Plant roots require atmospheric oxygen to respire and release energy for their needs from the glucose-oxygen reaction. In poorly aerated earths, roots are deprived of oxygen and fade because they can’t breathe properly. However, roots are essential to absorb nutrients and water, so the plant eventually dies. The impact of aeration on soil is not limited to crop growth. Soil aeration is necessary for aerobic earth-dwelling microorganisms and sufficient oxidation.

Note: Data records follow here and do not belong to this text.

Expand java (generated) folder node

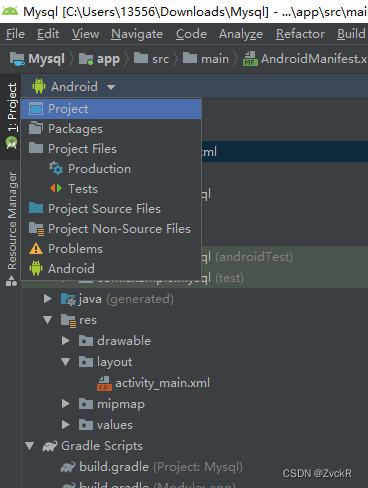tap(48, 299)
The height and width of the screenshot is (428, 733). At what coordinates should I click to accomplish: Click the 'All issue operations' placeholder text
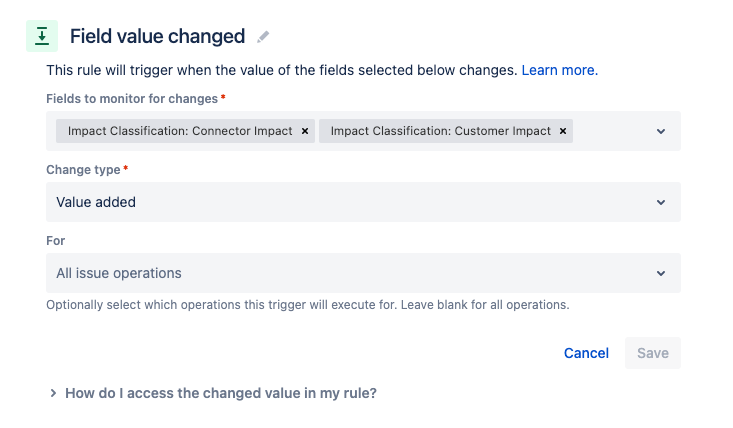pyautogui.click(x=119, y=273)
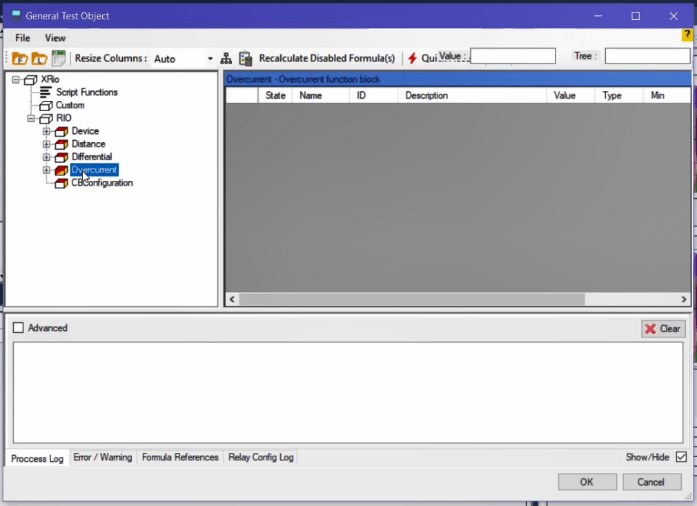
Task: Click the first open-folder toolbar icon
Action: [x=19, y=59]
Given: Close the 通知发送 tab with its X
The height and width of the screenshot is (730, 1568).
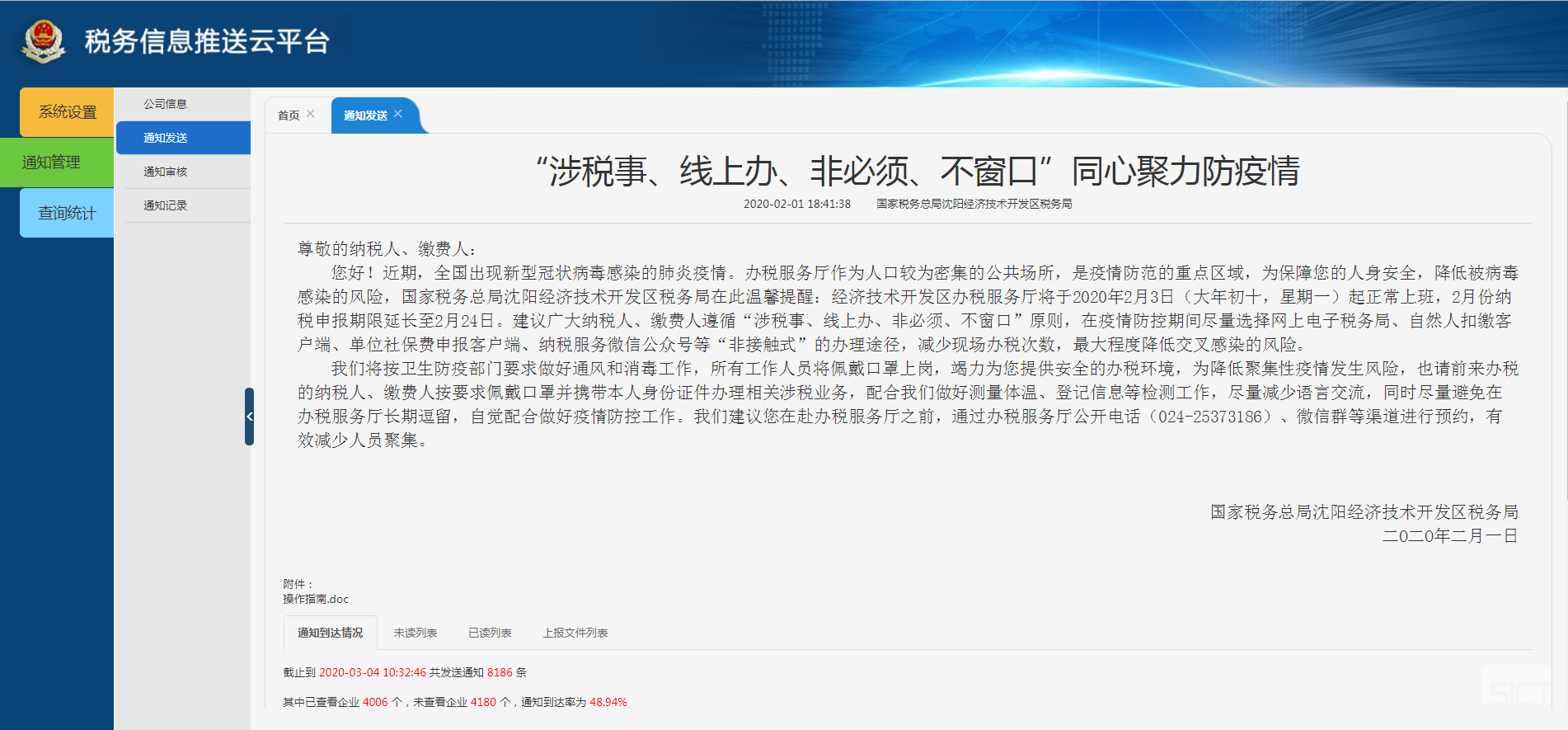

Causes Of Poor Soil Aeration
To ensure proper aeration of soil, it is critical to outline what affects it. Thus, farmers understand how to implement it and mitigate negative consequences. The factors affecting soil aeration include:
- soil moisture;
- soil texture;
- infiltration properties;
- machinery traffic;
- organic matter application;
- use for grazing, etc.
These factors may lead to soil compaction, excessive carbon dioxide content, and poor oxygen saturation.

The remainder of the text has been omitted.